There is a kind of "good neighbour" protocol as part of the Wi-Fi standards that mean any nearby Wi-Fi devices that are transmitting above a certain signal level have to "play nice together." I'll spare the details of how this works, but the threshold signal level at which a wannabe transmitter has to "wait" for for some "clear air" are lower for Wi-Fi neighbours that cannot hear each than for those that can.
Typically in the 2.4GHz waveband, Wi-Fi sources choose a channel plan based on [1,6,11] (sometimes, though rarely, [1,5,9,13].) Neighbouring devices aligned on the same channel plan can "hear" and decode each others transmissions, and the "good neighbour" protocol kicks in.

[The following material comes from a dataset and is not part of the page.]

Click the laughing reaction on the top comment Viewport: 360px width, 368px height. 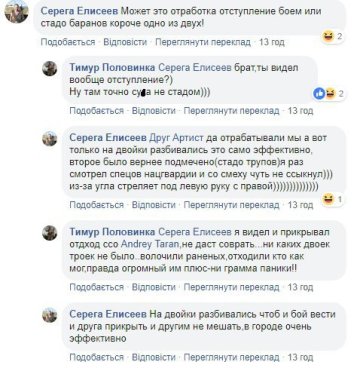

Changing your AP to a "non-aligned" channel means that it (and respectively your neighbours) cannot decode neighbouring transmissions and will regards them as "noise" or some non-Wi-Fi source - Wi-Fi is not the only thing that uses these radio frequencies. The "rules" about transmitting mean that Wi-Fi devices are more conservative about avoiding non-Wi-Fi sources (won't stomp over them) than for Wi-Fi sources, so by tuning to a "non-aligned" (with the neighbours) radio channel, you could actually make things worse not better.
As Captain Morgan indicates, you could try a different (1,6,11 aligned) channel, but it tends to be a bit of a hiding to nothing as so many people leave their routers/AP's "auto-tuning" that it's only a matter of time before it all flips round again and you're back to square one.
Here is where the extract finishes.